NVIDIA / cuda-python

CUDA Python Low-level Bindings
https://nvidia.github.io/cuda-python/
Other
809 stars 63 forks source link

Cannot use CUDA Python to interact with external C/C++ code #22

Closed shwina closed 2 years ago

shwina commented 2 years ago

The problem

The Cython example below demonstrates an attempt to use CUDA Python to interact with some external C++ code. Note that the "external code" is included inline in the Cython.

# distutils: language=c++
# distutils: extra_compile_args=-I/usr/local/cuda/include/

from cuda.ccudart cimport cudaMemAllocationHandleType

cdef extern from *:
    """
    #include <cuda_runtime_api.h>

    void foo(cudaMemAllocationHandleType x) {
        return;
    }
    """
    void foo(cudaMemAllocationHandleType x)

foo(cudaMemAllocationHandleType.cudaMemHandleTypeNone)

The external code is a function foo that accepts a cudaMemAllocationHandleType. We attempt to invoke that function from Cython by passing in a cuda.ccudart.cudaMemAlloccationHandleType, but this fails with an error like:

error: cannot convert '__pyx_t_4cuda_7ccudart_cudaMemAllocationHandleType' to 'cudaMemAllocationHandleType'
 4857 |   foo(__pyx_e_4cuda_7ccudart_cudaMemHandleTypeNone);

To reproduce the problem, save the example above to a flle foo.pyx, then run cythonize -i foo.pyx.

Why this happens

This is because the function foo expects a cudaMemAllocationHandleType that is defined in the CUDA runtime library. But CUDA Python "rewrites" the runtime library at the Cython layer, and has its own cudaMemAllocationHandleType (which ends up with a mangled name when transpiled from Cython to C++). The two are not interchangeable.

A potential solution

A potential solution, proposed by @leofang in an offline discussion, is to use extern declarations for types in ccudart.pxd, rather than to redefine them. For example:

diff --git a/cuda/ccudart.pxd b/cuda/ccudart.pxd
index 57e1e96..6c0b5d4 100644
--- a/cuda/ccudart.pxd
+++ b/cuda/ccudart.pxd
@@ -678,11 +678,12 @@ cdef enum cudaMemAllocationType:
     cudaMemAllocationTypePinned = 1
     cudaMemAllocationTypeMax = 2147483647

-cdef enum cudaMemAllocationHandleType:
-    cudaMemHandleTypeNone = 0
-    cudaMemHandleTypePosixFileDescriptor = 1
-    cudaMemHandleTypeWin32 = 2
-    cudaMemHandleTypeWin32Kmt = 4
+cdef extern from 'driver_types.h':
+    ctypedef enum cudaMemAllocationHandleType 'cudaMemAllocationHandleType':
+        cudaMemHandleTypeNone = 0
+        cudaMemHandleTypePosixFileDescriptor = 1
+        cudaMemHandleTypeWin32 = 2
+        cudaMemHandleTypeWin32Kmt = 4

 cdef struct cudaMemPoolProps:
     cudaMemAllocationType allocType
diff --git a/setup.py b/setup.py
index 394166e..16fad9f 100644
--- a/setup.py
+++ b/setup.py
@@ -30,6 +30,7 @@ except Exception:

 include_dirs = [
     os.path.dirname(sysconfig.get_path("include")),
+    '/usr/local/cuda-11.4/include',
 ]

 library_dirs = [get_python_lib(), os.path.join(os.sys.prefix, "lib")]

Gotcha

Currently, we ship a single version of CUDA Python that is built with the latest CUDA toolkit, and we expect it to work for older minor versions of the CUDA toolkit by leveraging CUDA enhanced compatibility.
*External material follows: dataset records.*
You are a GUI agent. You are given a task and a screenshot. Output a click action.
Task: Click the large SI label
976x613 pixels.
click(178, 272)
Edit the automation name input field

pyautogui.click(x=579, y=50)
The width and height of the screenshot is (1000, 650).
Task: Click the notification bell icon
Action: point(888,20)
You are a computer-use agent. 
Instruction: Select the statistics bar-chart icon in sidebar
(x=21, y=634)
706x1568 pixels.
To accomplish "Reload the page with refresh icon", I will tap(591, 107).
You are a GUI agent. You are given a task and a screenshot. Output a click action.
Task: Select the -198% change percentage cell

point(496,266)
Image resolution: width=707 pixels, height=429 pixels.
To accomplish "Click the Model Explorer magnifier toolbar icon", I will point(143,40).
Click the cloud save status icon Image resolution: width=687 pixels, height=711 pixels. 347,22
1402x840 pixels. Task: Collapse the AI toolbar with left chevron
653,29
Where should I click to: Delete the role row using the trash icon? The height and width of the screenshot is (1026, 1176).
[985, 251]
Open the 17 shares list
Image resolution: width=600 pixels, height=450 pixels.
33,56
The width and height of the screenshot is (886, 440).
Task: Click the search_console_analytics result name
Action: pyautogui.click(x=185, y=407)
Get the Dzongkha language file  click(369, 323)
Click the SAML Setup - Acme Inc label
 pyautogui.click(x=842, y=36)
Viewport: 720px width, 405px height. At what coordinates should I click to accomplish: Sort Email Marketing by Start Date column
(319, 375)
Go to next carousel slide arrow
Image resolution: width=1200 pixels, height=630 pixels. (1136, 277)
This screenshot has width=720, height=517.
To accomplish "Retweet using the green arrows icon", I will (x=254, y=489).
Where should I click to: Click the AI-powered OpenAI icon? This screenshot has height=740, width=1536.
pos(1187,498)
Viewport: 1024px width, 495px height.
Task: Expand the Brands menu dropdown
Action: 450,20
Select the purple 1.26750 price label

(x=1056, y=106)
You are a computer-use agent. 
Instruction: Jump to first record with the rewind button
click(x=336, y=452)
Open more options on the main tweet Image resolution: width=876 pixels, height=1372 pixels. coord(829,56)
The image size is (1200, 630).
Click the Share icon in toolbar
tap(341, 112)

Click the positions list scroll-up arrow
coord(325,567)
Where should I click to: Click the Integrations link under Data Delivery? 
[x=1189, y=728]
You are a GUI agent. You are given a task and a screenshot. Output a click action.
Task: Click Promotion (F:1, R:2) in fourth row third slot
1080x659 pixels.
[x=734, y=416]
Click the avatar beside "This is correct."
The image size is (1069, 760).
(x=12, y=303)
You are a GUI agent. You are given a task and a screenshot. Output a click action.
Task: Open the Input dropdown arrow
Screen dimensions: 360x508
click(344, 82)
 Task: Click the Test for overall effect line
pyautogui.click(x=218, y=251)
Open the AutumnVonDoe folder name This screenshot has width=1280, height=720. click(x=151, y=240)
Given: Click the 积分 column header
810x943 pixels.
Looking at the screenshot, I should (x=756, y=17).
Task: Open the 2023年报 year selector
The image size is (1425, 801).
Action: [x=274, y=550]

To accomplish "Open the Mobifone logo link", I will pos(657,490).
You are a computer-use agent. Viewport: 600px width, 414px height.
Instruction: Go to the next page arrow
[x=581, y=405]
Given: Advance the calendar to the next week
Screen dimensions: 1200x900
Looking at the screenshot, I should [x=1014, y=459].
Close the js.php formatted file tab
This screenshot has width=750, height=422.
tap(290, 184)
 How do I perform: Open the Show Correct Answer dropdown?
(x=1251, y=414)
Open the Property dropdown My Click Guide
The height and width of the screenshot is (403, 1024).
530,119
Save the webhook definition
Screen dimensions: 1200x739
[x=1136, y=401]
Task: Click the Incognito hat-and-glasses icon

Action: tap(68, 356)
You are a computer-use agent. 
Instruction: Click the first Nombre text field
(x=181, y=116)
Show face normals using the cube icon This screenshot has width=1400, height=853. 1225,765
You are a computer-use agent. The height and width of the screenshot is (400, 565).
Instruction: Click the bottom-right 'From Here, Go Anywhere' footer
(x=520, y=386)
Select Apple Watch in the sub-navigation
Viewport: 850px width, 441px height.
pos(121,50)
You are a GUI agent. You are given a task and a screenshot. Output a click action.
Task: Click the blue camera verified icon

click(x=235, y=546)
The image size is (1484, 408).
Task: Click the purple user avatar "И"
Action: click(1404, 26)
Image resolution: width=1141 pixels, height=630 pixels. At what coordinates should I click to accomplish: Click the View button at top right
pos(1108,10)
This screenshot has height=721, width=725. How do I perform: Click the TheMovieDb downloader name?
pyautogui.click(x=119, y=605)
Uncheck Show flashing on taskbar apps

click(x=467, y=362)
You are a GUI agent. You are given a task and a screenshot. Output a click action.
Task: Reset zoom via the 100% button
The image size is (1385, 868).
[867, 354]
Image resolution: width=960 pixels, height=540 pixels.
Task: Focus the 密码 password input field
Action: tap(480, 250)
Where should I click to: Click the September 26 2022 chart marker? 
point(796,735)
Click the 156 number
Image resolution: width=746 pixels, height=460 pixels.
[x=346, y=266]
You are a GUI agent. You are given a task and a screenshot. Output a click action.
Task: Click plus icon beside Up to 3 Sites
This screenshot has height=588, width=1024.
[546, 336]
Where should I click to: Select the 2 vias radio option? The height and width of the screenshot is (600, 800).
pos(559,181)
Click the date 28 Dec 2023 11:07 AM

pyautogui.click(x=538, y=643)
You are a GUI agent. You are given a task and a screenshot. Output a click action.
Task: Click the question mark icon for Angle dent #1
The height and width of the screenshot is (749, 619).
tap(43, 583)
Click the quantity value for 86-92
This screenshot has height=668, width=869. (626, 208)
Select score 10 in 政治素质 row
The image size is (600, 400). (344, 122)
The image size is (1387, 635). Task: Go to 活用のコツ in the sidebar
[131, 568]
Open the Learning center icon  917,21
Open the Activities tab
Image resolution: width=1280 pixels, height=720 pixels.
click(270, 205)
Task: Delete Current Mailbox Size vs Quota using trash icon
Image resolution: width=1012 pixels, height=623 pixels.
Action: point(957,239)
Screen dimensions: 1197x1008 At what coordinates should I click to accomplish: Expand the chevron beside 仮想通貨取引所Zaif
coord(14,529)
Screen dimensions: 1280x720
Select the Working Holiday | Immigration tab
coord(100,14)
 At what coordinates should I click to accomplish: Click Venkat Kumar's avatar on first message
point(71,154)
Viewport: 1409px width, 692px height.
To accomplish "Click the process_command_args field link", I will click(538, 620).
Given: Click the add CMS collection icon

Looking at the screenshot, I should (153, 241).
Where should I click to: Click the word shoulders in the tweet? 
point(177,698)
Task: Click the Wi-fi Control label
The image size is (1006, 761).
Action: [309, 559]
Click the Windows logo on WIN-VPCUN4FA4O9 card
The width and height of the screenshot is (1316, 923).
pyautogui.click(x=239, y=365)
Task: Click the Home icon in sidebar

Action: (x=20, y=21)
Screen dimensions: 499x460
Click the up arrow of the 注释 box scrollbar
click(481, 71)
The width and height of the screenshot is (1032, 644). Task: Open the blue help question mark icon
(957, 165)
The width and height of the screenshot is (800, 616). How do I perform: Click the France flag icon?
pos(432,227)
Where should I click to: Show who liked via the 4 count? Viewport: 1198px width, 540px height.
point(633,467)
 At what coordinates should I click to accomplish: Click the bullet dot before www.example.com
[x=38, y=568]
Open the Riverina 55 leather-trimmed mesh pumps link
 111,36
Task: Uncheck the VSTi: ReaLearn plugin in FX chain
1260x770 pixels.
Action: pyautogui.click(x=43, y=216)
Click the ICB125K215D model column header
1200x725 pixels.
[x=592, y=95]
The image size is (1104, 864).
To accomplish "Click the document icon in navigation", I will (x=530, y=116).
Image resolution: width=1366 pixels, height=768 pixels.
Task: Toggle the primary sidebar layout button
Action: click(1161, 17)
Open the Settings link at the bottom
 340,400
Historically, there have been cases when the runtime API has changed across minor versions of the CUDA toolkit. In particular, the names/ordering of enum members have changed between minor versions. For example, in CUDA 10.1, there was a typo in the enum member cudaErrorDeviceUninitilialized that was fixed in 10.2.

It's not clear how we would handle the situation if something like that were to happen again. In the example above, we would have to have separate extern declarations for 10.1 and 10.2 somehow.

jakirkham commented 2 years ago

cc @vzhurba01

vzhurba01 commented 2 years ago

Release v11.7.1 resolves the issue as per suggestion. Thank you!